Currently under construction and on track to become operational early next decade, the Giant Magellan Telescope is pushing scientists to innovate and create new technology in their quest to see the faintest and most distant objects in the universe.
On top of a flattened mountain in Chile’s Atacama Desert, one of the world’s largest telescopes may help scientists answer the age-old question, “Is there life out there?”
For the location of the telescope, scientists chose Las Campanas Observatory, situated in an area with no light pollution and clear weather for more than 300 days per year on average. A consortium of ten universities and research centers, including the Harvard-Smithsonian Center for Astrophysics, are chipping in to cover the telescope’s $1 billion price tag. (Upon completion, its annual operating budget will be around $36 million.)
“The challenge for building this telescope is that we wanted to have a very big primary mirror,” says Charles Alcock, director of the Harvard-Smithsonian Center. “The reason these mirrors need to be big is because we are looking for objects that are very faint.” Very big is an understatement; whereas the Hubble Space Telescope’s primary mirror is eight feet (2.4 meters) in diameter, the GMT’s will measure more than eighty feet (24 meters). At ten times the diameter of the Hubble, it will also make images of things like distant planets transiting in front of stars ten times as sharp. When completed, the GMT’s enclosure will stand 22 stories tall and encompass an area the size of three football fields.
Building those enormous mirrors is happening more than 7,000 miles from Chile, at the Steward Observatory Mirror Lab, located below the football stadium at the University of Arizona. Under the direction of astronomy professor J. Roger P. Angel, a team is spin casting the GMT’s lightweight honeycomb mirrors, named for their patterned appearance. Most telescopes contain two mirrors, but Angel and his team are using seven. The primary mirror will contain seven individual glass pieces, each weighing 20 tons. Six curved outer mirrors will surround the primary one, creating what Alcock from the Harvard-Smithsonian Center describes as “a unique shape in the history of precision mirror design.” The seven mirrors will come together as a mosaic and act as one large mirror with a single focus.
As telescopes get bigger, mirrors must too. Angel decided to make that his mission because, he says, “The glass manufacturing business had not addressed that at all.” Designing those mirrors took place over several decades and has made the GMT possible.
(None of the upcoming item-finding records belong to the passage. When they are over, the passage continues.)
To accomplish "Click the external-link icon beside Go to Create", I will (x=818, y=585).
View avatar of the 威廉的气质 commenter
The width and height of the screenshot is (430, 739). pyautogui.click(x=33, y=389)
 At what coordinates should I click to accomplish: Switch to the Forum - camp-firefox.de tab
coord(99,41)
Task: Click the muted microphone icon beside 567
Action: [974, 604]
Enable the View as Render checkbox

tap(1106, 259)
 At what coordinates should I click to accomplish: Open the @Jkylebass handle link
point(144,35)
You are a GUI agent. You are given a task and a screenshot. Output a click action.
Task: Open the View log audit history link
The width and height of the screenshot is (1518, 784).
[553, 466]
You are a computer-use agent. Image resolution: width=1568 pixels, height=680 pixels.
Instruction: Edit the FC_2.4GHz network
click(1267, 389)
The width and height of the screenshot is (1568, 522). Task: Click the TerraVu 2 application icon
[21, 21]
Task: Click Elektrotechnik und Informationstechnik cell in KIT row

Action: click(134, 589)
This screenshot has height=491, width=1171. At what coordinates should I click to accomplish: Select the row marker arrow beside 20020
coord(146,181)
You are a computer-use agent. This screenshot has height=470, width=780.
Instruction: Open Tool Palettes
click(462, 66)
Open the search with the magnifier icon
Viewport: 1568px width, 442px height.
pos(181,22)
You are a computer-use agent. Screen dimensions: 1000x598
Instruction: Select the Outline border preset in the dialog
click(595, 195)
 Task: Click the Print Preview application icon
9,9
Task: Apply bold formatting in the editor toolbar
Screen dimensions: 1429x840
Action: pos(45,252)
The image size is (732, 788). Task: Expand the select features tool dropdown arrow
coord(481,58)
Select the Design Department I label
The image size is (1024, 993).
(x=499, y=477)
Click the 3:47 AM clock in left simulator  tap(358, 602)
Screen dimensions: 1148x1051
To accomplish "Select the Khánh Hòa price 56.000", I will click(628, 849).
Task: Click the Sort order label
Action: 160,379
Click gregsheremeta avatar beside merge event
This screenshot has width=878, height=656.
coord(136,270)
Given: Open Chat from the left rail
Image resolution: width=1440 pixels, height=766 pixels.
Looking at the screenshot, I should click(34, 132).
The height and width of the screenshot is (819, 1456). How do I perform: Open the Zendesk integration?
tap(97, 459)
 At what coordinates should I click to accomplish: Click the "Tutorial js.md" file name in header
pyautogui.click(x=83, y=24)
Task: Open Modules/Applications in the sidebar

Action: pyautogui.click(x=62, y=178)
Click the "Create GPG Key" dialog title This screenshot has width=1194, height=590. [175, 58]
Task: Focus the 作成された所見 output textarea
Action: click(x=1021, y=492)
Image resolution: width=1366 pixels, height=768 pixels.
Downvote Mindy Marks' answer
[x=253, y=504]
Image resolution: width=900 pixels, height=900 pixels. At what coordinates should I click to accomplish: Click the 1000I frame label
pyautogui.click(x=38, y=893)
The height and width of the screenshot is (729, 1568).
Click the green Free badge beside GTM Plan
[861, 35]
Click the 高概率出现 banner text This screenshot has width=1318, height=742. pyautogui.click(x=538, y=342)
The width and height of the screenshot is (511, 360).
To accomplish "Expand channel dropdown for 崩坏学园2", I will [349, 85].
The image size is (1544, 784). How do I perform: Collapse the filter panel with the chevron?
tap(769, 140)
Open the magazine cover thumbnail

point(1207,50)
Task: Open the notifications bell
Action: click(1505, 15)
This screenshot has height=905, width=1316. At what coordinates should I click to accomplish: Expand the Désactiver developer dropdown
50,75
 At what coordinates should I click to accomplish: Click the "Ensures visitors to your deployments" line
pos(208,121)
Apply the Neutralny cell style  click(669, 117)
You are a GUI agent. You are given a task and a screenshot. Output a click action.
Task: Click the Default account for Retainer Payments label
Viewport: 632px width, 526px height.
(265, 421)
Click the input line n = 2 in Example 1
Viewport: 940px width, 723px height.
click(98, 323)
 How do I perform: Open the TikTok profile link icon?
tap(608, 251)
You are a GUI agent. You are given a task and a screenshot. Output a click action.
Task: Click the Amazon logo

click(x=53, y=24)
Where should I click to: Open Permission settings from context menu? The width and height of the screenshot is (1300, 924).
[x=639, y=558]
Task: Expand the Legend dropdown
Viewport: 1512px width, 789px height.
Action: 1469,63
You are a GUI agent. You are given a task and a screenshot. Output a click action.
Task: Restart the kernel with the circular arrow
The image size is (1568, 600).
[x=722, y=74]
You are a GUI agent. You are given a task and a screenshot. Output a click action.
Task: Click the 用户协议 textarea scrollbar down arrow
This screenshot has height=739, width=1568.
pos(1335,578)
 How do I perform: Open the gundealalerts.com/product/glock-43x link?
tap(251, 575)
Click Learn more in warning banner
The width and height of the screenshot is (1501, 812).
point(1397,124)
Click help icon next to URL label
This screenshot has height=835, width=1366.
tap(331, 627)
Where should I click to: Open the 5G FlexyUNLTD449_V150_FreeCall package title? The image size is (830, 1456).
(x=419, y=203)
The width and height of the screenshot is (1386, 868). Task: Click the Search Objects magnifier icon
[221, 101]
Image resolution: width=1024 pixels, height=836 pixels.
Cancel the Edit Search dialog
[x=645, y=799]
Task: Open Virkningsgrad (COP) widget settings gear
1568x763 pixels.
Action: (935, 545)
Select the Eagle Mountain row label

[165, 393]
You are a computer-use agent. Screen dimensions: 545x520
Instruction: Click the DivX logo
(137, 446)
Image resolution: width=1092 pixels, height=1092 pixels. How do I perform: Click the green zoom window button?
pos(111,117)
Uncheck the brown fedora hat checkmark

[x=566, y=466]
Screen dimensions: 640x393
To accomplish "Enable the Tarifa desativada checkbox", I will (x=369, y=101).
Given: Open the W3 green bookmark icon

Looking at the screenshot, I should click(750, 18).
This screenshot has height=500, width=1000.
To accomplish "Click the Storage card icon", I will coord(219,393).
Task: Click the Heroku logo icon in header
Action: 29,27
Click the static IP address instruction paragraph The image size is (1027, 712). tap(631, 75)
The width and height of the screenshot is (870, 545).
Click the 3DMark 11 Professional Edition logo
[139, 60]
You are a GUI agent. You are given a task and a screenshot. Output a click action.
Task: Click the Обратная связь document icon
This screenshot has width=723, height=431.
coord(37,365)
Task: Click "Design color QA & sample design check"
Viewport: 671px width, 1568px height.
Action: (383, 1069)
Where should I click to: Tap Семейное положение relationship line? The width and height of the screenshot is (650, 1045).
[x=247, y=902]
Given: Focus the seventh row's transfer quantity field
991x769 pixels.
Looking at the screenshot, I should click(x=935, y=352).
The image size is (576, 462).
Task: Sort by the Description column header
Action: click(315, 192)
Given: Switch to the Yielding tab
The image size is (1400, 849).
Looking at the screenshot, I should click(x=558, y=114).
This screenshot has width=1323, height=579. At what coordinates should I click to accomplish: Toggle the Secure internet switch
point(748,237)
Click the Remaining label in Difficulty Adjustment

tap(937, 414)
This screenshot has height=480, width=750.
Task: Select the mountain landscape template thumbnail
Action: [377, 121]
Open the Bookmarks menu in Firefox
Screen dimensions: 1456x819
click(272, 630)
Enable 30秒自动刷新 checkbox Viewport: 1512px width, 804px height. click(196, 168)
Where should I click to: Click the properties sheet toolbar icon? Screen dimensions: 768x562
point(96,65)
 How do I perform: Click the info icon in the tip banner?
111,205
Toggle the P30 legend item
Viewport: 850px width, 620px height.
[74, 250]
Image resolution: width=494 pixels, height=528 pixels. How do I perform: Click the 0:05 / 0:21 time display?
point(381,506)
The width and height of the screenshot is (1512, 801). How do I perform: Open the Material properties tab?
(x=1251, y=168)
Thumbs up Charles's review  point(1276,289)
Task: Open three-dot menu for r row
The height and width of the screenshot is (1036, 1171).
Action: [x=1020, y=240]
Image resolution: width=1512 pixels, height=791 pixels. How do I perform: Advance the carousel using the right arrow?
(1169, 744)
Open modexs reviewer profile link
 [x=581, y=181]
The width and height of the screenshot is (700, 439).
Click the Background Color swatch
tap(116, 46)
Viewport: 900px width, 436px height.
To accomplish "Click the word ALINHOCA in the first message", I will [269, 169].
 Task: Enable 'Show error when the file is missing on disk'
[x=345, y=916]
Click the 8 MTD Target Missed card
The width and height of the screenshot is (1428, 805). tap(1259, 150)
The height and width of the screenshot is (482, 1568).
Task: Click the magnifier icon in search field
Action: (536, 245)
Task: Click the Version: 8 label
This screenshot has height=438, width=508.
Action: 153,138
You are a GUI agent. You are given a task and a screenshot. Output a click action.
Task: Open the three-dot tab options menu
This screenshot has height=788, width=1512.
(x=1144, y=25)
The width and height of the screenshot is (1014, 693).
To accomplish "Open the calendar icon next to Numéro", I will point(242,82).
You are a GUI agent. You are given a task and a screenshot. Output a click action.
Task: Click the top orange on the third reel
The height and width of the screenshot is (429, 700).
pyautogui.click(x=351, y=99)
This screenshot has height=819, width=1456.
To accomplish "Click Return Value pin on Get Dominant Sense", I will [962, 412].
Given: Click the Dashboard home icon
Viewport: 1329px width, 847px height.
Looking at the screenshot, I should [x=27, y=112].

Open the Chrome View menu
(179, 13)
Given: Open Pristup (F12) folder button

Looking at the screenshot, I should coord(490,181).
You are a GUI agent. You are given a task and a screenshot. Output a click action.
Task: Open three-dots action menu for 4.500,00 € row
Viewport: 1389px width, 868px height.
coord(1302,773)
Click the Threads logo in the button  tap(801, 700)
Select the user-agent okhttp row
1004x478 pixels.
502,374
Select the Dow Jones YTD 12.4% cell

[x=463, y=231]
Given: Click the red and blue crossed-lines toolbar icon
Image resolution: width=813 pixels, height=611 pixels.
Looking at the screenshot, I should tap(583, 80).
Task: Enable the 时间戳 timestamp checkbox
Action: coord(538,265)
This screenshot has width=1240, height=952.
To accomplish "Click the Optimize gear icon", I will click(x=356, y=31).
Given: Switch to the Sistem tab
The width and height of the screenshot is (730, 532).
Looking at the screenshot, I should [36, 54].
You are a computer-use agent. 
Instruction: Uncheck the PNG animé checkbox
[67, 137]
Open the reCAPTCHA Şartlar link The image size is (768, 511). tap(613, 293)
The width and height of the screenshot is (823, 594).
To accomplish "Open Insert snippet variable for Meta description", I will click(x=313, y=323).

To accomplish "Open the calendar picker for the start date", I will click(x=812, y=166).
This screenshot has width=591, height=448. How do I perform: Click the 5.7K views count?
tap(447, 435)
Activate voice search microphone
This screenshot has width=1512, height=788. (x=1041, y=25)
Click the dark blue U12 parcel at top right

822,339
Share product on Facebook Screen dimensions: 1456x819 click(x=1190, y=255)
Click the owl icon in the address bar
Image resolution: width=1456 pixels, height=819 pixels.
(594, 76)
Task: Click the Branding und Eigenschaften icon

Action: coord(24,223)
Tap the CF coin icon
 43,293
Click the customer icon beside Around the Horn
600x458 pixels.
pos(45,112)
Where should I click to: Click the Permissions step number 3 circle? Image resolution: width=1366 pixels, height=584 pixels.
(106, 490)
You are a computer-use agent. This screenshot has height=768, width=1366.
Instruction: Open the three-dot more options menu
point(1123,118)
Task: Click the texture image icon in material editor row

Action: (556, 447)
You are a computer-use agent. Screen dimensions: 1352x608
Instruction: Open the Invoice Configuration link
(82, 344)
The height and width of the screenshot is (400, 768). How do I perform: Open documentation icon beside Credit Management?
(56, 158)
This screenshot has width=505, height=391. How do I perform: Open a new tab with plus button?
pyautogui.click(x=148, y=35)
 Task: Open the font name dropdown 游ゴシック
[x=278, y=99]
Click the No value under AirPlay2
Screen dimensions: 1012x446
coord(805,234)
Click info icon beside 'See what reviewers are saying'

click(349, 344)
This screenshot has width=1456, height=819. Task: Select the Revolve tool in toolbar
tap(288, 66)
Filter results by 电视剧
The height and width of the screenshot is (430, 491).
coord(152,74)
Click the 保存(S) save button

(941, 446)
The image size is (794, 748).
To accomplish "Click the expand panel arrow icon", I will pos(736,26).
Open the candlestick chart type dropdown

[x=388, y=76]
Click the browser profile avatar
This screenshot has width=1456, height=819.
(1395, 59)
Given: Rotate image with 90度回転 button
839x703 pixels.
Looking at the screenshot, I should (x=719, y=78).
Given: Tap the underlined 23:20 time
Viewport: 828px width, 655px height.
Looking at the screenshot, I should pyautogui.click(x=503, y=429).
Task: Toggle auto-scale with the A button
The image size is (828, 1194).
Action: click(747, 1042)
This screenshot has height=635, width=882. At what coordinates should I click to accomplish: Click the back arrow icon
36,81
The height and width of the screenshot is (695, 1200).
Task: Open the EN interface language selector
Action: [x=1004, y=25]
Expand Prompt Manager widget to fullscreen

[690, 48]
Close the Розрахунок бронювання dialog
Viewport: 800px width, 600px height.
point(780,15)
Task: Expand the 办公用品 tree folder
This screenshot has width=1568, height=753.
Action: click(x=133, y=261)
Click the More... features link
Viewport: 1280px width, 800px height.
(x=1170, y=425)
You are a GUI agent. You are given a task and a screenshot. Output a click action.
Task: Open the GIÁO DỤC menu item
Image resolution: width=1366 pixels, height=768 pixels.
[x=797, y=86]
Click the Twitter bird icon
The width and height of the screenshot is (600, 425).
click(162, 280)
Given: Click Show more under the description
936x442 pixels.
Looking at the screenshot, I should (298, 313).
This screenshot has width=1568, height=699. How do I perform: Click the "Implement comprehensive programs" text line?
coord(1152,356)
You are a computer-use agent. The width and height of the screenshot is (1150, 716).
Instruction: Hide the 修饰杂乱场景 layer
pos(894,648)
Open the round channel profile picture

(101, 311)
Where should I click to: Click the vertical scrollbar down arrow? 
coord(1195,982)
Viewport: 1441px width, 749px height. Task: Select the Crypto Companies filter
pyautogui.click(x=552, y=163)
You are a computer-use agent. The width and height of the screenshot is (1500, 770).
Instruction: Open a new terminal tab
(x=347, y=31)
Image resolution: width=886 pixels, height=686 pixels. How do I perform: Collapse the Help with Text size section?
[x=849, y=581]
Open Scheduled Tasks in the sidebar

Angel says that if his alien counterparts are using telescopes to observe Earth, “I like to imagine they are using mirrors similar to us.”
The honeycomb mirror is the essential technology behind the super-telescopes that are taking scientists farther than ever before. The Large Binocular Telescope in Arizona, dedicated in 2004, uses honeycomb mirrors, as does the Multiple Mirror Telescope (MMT), also in Arizona. The MMT went into operation in the 1970s, and Angel fitted it with a new mirror in 1992. Scientists favor those mirrors because they tend to cool at night, unlike other types that remain hot and cause shimmering effects that spoil images.
After six years of technological innovation, Angel’s lab completed the GMT’s first mirror in 2012. The team now has four mirrors at various stages of development, with as many as 30 people working on each one. “The biggest challenge [is] to make absolutely sure we have it right when it’s such a difficult shape,” Angel says. From Arizona, the completed mirrors will travel by highway—a factor that limited their size—to a boat headed for Chile. Angel is waiting for the completion and testing of the second mirror before starting the shipments.
“The Giant Magellan Telescope is quite interesting because it’s probably, more than any other telescope we have ever built, really predicated on modern technology,” astrophysicist and 2011 Nobel Prize winner Brian Schmidt said at a Smithsonian event earlier this month. “It has lasers, it has this adaptable optics system. It has all this built together.” Schmidt is on the faculty at Australian National University, part of the GMT consortium.
Schmidt and the other scientists have high hopes that putting the GMT into operation will be a success. Fortunately for them, unlike the Hubble Space Telescope, the GMT has the advantage of being Earth-based, should any problems arise down the line.
“The real trick is the instruments,” says Andrea Dupree, an astrophysicist at the Harvard-Smithsonian Center. “All a telescope does is collect light and throw it at an instrument and that is where you make the technological advancements.”
With the GMT, scientists will have enough light to photograph distant planets and perhaps even learn about their atmospheres. If they discover signs of oxygen, then finding other life forms may not be far off. The enormous size of the telescope will also enable scientists to learn about dark matter and answer questions about when and how the first stars were formed. “The ability to go through and explore those first stars, that’s certainly one of the things that I really want to do with the Giant Magellan Telescope,” Schmidt said at the event.
The scientists invested in the GMT’s future all agree that it’s hard to predict the kinds of questions about the universe that their new technology might answer. “The most exciting discoveries are going to be unexpected,” Dupree says.